And never the twain shall meet – incompatible holidays

If you live in the UK and work for clients in Sweden and Finland, from the end of April you are constantly missing each other. This Friday is May Day. For my clients, this is a public holiday and you won’t hear much from them from lunchtime on Thursday, i.e. about 11 am., and as they’re an hour ahead of me, that’s most of the day gone. On Monday the 4th they all come back ready for work and the UK promptly has its May Day bank holiday, now held on the first Monday in May and exacerbated this year by my children’s school having a staff training day on the Tuesday and giving them all another 4-day weekend.

Then, sooner or later depending on the date of Easter, there is Ascension Day, a public holiday in Scandinavia. And as it’s always on a Thursday, the Swedes will take the Friday off too. This year it’s the 21st. On Monday 25th the UK has its Spring Bank Holiday (formerly Whit Monday). In the whole of May there is only one full working week when one of us isn’t having a day off and this year that one happens to have my husband’s 40th birthday in it and I am taking him away for 2 days for the first time in five years. It’s fortunate I no longer have any clients in Norway or we’d have to factor in their National Day on the 17th of May as well.

I’m not sure how any of this is compatible with running a business in a sensible manner. I used to take Scandinavian public holidays off and work on the UK ones, but acquiring a husband and children whose lives have to fit in with the rest of the UK has made that less workable. I just have to hope for some long jobs with long deadlines that I can do in my own time rather than the “can you do this for tomorrow?”  stuff.

juva_mokki02Being tied by UK school holidays is another change in the past couple of years, especially as these too bear no relation to the system used by my clients or my Finnish in-laws. From April onwards, clients are asking me my holiday plans so they can plan for The Summer. Schools in Sweden and Finland close at the end of May and re-open in mid-August. Businesses wind down, particularly during July. British schools, however,  break up in late July, this year it’s the 21st, and start again in September. Usually I haven’t even started thinking about summer holiday plans as early as April.

Many translators follow their clients’ example and take July off, as work is often slow, but I have found that working in July has its advantages. Being available when no-one else is can gain you new clients who try you out when everyone else has vanished and stick with you when the holidays are over. When I worked in a partnership, we staggered our summer holidays so the business was always open and a couple of times translated books between us ready for the client’s return from the summer break.

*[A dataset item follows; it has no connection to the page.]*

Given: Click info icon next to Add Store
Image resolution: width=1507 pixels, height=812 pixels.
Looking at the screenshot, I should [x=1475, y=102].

But you do have to have a holiday some time or you will fall over with exhaustion. This year I am taking a month off from the end of term in July until mid-August. Last year I took late August/early September off and think that not being around when my clients returned from their own summer breaks meant it took them a while to remember I existed again. This year I’m trying to achieve the best of both worlds, and also enable my children to meet their Finnish cousins during the couple of weeks that their summer holidays coincide.

3 comments

  1. Hi Kate, I agree that being available for work in July when everyone else isn’t can be an advantage. I too have occasionally picked up new clients then, or had jobs from old clients I hadn’t heard from in a while.

    One slight correction: While the school holiday pattern in England is as you describe, in Scotland it’s much closer to the Scandinavian model, breaking up at the end of June and returning mid-August. Here in Canada (or Ontario anyway) the kids though perhaps not the parents have the best of both worlds, breaking up around June 20 and not returning until the day after Labour Day, the first Monday in September!

    As for the May public holidays, Canada doesn’t keep any of the modern British or Continental ones; but, true to our colonial roots, we still mark Queen Victoria’s birthday on the Monday closest to May 24 (Victoria Day). This may sometimes coincide with Europe’s Whit Monday holiday.

  2. Sorry about the messy formatting in my previous comment. There shouldn’t be any italics; I was only trying to put dashes around “though perhaps not the parents”!

  3. I initially thought you’d wanted italics so edited it that way. Sorry!

    I did check whether Scotland had the same May public holidays before referring to the UK but apologise for not remembering about school terms. Friends of mine moved to run a guest house near Thurso last year and their son only got about three weeks off. There is probably something about Northern climates wanting to make the most of the daylight while they have it.